FAO Regional Office for Near East and North Africa

Prospering the potential of cucumber cultivation by participation in knowledge sharing through Farmer Field Schools in Palestine.

Basem collecting his cucumbers harvest along with other members of his community in A’aba, October 2020. ©FAO/Ayman Al Alem

Living in in A’aba village that lies on the west of Jenin, Palestine, Basem is the breadwinner for his wife and four children, out of which two are university students. Like the rest of Palestinians, Basem and the rest of the farmers in his community struggle with the high cost of irrigation water threatening the continuation of their farming practices despite the availability of land and fertile soil.

Farmer Field Schools (FFS) have been identified under the Water Productivity (WP) component of the regional project ‘Implementing the 2030 Agenda for water efficiency/productivity and water sustainability in NENA countries’, as a key activity to increase and enhance water productivity. Within this activity, Basem and 16 other farmers who own greenhouses cultivated with cucumbers, were trained on good agricultural practices to increase water productivity and efficiency in irrigation. To evaluate the intervention, one greenhouse belonging to a farmer who has joined the FFS was compared with another greenhouse that was not included in the intervention; the result of this comparison showed that the returned income went up by 42 percent. This reflects that the potential in cucumber cultivation can be capitalized on by tackling the water management aspect to improve the livelihoods of many farmers in A’aba and their families.
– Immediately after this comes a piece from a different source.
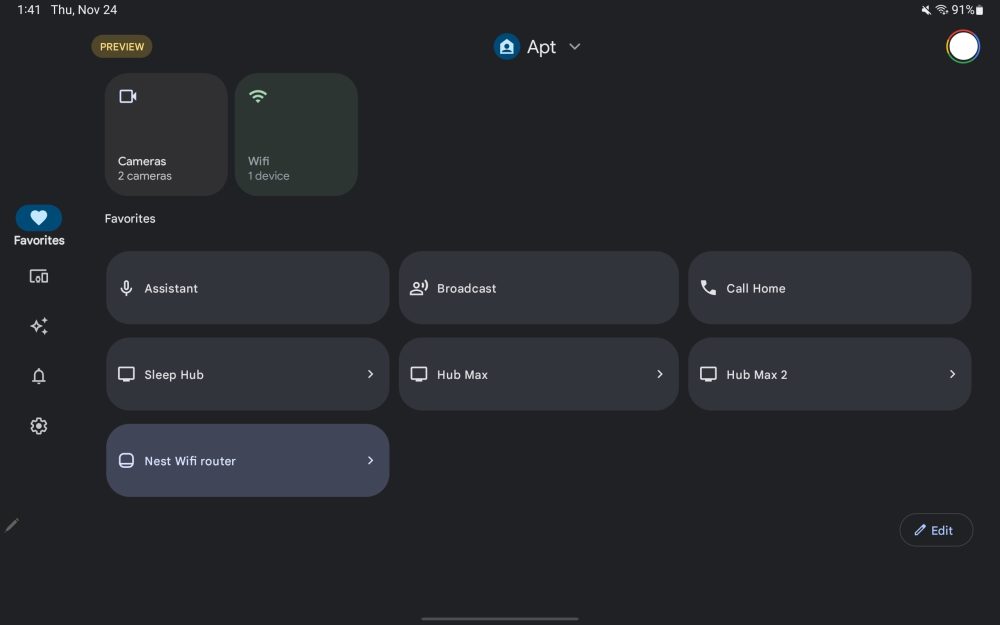The width and height of the screenshot is (1000, 625).
Task: Tap the stylus pencil icon at left edge
Action: [x=12, y=525]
In terms of production, Basem produced 10 100 kilograms compared to 8 000 kilograms before the intervention. This has reflected on a significant increase in his income to go up from ILS 5 000 (around 1 465 USD) per month to ILS 8000 (around 2 345 USD). Covering his family’s needs at his initial income was highly challenging, however, Basem can now afford to allocate the extra income he gains for his daughter’s tuition fees who enrolled to study medicine.
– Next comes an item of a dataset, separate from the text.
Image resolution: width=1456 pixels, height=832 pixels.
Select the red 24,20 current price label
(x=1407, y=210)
 Basem describes his experience of being part of the FFS as rewarding on all levels. Farmers have the chance not only to receive direct technical trainings and capacity building, but also they get the chance to share each other’s experiences and knowledge. This has reduced the tension caused by water shortage within farmers and has reflected positively on the community of famers in A’aba at a level where they are able to enhance their businesses and the livelihoods of their families.

This activity is under the regional project ‘Implementing the 2030 Agenda for water efficiency/productivity and water sustainability in NENA countries’, implemented by the Food and Agriculture Organization of the United Nations and funded by the Swedish International Development Cooperation Agency.